Qui se fait vraiment étrangler ?

Pas les têtes d'affiche. L'étranglement frappe les salles de 200 à 800 personnes, les clubs et programmateurs indépendants qui ont bâti des scènes locales une soirée après l'autre et qui n'arrivent plus à faire tourner les comptes. Le récit que tiennent les bookers en 2026 est partout le même : un cachet qui tournait autour de 50 000 dollars il y a quelques années en réclame aujourd'hui 80 000 ou plus, avant les vols, les hôtels et le rider. Pour s'en sortir, un programmateur doit remplir la salle au-delà du confort, pousser les prix d'entrée et prier pour que rien ne déraille, simplement pour rentrer dans ses frais sur une seule soirée.

Ceux qui tombent en premier sont les plus petits et les moins protégés : les programmateurs débutants, les programmateurs sans trésorerie, les programmateurs racisés sans matelas pour absorber un vendredi à moitié vide. Chaque agent retient l'offre la plus haute, donc les salles aux poches les plus profondes gardent les noms, et tous les autres se disputent les dates dont personne ne voulait. Les clubs ferment à un rythme que la scène n'avait pas connu depuis une génération, et de plus en plus d'exploitants désignent le cachet, et non le loyer, comme ce qui a fini par les briser.

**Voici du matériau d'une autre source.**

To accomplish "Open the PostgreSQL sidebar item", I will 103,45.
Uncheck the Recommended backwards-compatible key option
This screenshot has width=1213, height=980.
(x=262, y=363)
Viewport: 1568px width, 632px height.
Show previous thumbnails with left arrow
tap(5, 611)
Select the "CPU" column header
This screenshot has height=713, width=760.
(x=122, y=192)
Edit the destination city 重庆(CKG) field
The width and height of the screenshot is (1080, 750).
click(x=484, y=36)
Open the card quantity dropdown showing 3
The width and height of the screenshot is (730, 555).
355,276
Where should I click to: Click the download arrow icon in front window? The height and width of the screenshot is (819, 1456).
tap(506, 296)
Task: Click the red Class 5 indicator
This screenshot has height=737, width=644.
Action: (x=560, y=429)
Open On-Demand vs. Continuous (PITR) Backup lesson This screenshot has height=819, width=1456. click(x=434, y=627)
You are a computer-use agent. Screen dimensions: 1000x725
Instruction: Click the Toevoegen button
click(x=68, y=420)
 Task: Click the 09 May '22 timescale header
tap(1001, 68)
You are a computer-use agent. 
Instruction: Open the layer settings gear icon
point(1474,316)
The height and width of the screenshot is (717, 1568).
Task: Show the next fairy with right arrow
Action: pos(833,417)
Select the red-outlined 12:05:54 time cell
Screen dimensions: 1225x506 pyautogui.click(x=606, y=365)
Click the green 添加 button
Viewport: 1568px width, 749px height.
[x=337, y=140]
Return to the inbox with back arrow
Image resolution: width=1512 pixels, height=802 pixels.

Le modèle de la tête d'affiche est-il le vrai problème ?

C'est l'argument qui gagne du terrain. La thèse, posée sans détour dans la presse spécialisée tout au long de 2026, est que le modèle du grand nom en tournée ne laisse au lieu rien qu'il puisse garder. Vous payez une somme à cinq chiffres, vous obtenez une soirée, le public vient pour le nom et pas pour la salle, et quand le set se termine l'argent file vers l'aéroport. Aucune fidélité là-dedans, aucune identité, aucun retour sur investissement au-delà d'un seul comptage à l'entrée.

Vous louez un public pour une nuit, et vous le louez à quelqu'un qui le vendra plus cher à votre rival la semaine suivante.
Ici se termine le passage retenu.